— Start Extract —

On Wednesday, Sep 24, 2003, at 20:34 Europe/Rome, Timothy Larson wrote:


Maybe we are having a hard time finding the "right" word because we are
mixing concerns.

I came to the same conclusion.


I can think of roughly four separate things the user
of a module would want to know:

(1) Is the module stable?
(i.e. is it considered to generally work properly with no critical bugs?)

Stability should be divided in two different concerns:


 1a) functional stability
 1b) contract stability

the two are orthogonal and both, well, used as an artificial safety that is sooooooo appreciated by managers.

At the same time, estimating those is painful, if ever possible. Note that 1b) somewhat overlaps with 3) and below

(2) Will code written against it will work with future releases?
(i.e. will there be a back-compatibility effort made in new releases?)

this question overlap greatly with 3) so much that I think it's the same question: if there is a community around it, the community will decide what is better for the evolution, including deciding if it's worth to keep back compatibility or not.


I personally like an active and balanced community more than an artificial safety on back-compatibility... because if I trust a community, I trust the fact that many people will be having the same problems that I'm facing, thus, will probably want the community to behave as I would. Community pressure keeps project honest... but, unlike, marketing doesn't hinter evolution for legacy.

— End Extract —
— Start Extracted records —

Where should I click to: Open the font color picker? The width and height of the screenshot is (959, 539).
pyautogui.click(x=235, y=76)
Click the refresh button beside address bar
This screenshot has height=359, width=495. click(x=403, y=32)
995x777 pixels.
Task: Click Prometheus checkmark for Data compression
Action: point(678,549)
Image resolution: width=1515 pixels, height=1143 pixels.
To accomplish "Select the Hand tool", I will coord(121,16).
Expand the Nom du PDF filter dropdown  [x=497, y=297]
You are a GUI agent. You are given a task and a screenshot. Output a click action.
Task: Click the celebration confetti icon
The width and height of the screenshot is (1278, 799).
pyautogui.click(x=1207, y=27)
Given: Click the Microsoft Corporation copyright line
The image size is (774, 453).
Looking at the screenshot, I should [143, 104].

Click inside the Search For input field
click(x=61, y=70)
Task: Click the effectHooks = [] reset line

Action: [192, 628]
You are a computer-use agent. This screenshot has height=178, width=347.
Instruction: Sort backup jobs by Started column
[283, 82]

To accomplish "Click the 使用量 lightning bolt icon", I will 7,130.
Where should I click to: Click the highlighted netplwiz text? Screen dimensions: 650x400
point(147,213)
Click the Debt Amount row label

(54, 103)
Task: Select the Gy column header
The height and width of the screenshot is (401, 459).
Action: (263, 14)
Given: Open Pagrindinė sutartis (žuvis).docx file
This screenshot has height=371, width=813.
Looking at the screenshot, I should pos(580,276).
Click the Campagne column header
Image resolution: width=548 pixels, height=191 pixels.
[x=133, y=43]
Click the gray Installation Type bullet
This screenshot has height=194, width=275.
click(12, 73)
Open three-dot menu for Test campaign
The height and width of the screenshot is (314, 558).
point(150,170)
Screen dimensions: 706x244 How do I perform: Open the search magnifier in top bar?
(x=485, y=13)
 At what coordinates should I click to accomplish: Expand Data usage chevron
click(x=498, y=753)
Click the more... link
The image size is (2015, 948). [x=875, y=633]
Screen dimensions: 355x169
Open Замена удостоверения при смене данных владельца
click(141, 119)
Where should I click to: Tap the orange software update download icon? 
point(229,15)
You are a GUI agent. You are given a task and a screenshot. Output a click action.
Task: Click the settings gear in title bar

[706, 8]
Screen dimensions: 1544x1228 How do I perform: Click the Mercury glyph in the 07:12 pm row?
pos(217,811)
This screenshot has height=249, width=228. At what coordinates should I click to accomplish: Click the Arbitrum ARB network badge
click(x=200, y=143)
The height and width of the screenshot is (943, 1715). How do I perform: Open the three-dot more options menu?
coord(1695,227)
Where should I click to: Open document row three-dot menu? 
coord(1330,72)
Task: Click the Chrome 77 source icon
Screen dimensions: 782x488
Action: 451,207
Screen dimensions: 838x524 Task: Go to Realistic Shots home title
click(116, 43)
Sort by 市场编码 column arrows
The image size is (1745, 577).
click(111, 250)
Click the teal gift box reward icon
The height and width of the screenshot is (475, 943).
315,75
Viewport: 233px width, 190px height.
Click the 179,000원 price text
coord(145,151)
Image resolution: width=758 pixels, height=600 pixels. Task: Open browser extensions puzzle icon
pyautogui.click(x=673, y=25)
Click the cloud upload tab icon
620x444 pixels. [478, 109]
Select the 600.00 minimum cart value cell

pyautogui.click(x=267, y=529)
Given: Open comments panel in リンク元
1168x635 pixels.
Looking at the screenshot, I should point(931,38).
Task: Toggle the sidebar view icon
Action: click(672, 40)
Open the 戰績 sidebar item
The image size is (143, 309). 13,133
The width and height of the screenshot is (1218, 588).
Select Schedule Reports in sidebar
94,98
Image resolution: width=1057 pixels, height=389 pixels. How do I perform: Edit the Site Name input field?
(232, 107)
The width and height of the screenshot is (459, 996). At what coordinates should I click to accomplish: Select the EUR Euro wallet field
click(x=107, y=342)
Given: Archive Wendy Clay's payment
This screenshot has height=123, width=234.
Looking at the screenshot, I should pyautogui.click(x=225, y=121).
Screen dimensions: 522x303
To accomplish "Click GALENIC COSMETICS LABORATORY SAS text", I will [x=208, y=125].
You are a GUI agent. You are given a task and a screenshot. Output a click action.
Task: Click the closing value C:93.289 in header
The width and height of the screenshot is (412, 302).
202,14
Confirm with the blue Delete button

— End Extracted records —

* _Required task 1_:
Answer these questions about the message:
(a) At what time, and in which time zone, did Timothy Larson write on Sep 24, 2003?
(b) Into which two concerns does the reply divide stability?
(c) According to the last paragraph, what keeps a project honest?
* _Required task 2_:
Repeat everything in the message from "1a) functional stability" down to "in new releases?)".
Use only the message to answer, not the items.

* _Right answer 1_:
(a) 20:34, Europe/Rome
(b) Functional stability and contract stability
(c) Community pressure

* _Right answer 2_:
1a) functional stability
 1b) contract stability

the two are orthogonal and both, well, used as an artificial safety that is sooooooo appreciated by managers.

At the same time, estimating those is painful, if ever possible. Note that 1b) somewhat overlaps with 3) and below

(2) Will code written against it will work with future releases?
(i.e. will there be a back-compatibility effort made in new releases?)